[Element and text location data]

• • • • • • •

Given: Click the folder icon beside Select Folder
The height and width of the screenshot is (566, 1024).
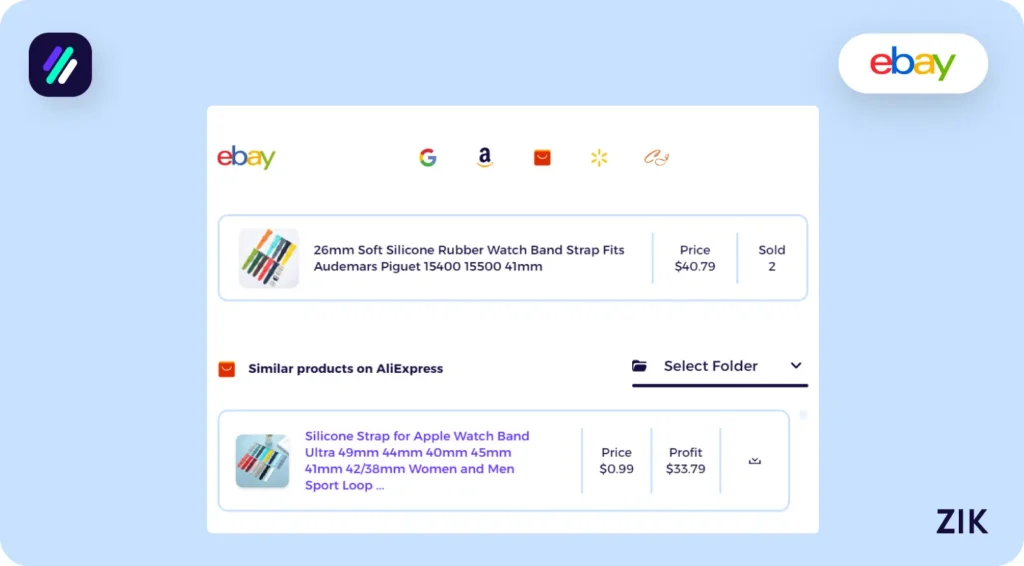Looking at the screenshot, I should point(640,366).
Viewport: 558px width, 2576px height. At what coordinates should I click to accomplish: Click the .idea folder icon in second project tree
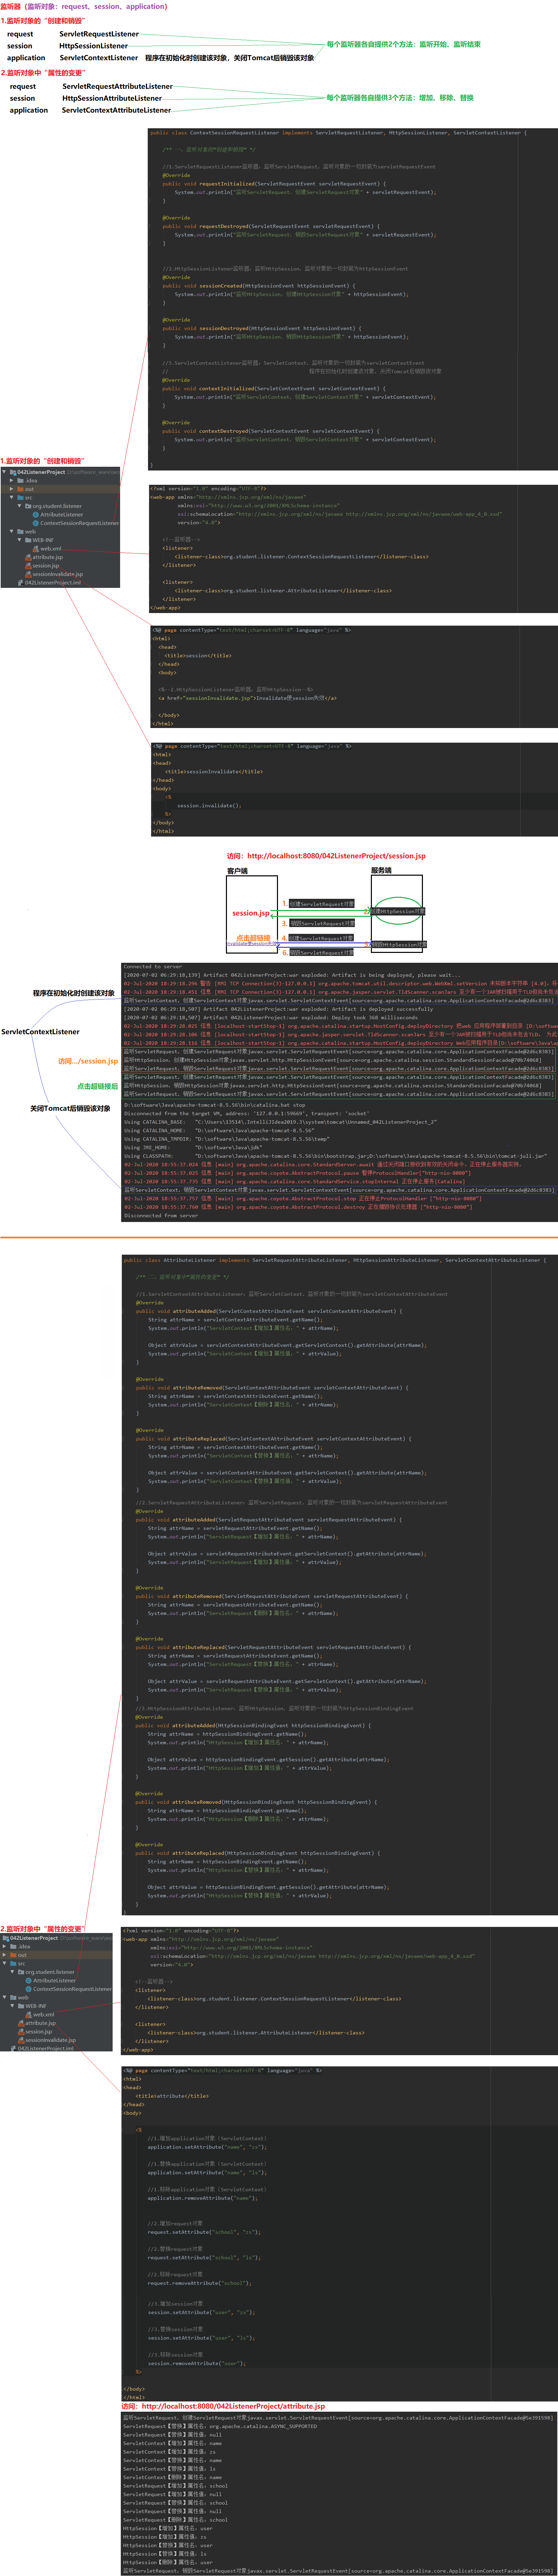13,1947
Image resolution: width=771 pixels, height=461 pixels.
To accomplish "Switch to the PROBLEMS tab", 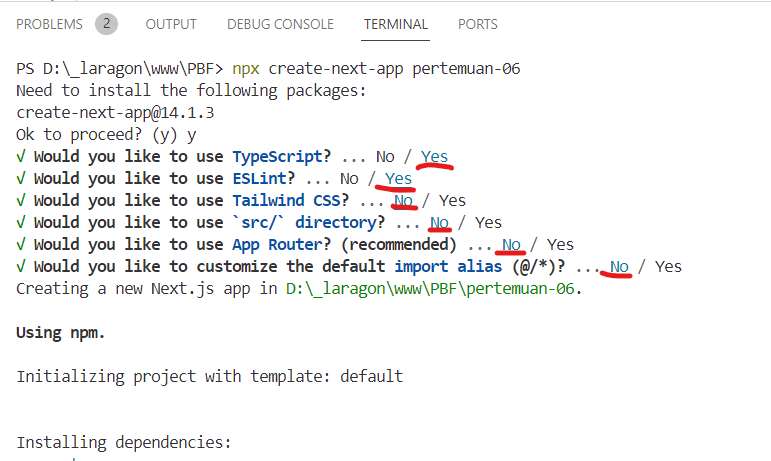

• • • • • • •

[Written request] Express the lines of this data as a JSON list of strings, one string per line, with blank lines omitted. Leave the pictures out.

[Written reply]
[
  "Given: Click the folder icon beside Select Folder",
  "The height and width of the screenshot is (566, 1024).",
  "Looking at the screenshot, I should point(640,366).",
  "Viewport: 558px width, 2576px height. At what coordinates should I click to accomplish: Click the .idea folder icon in second project tree",
  "13,1947",
  "Image resolution: width=771 pixels, height=461 pixels.",
  "To accomplish \"Switch to the PROBLEMS tab\", "
]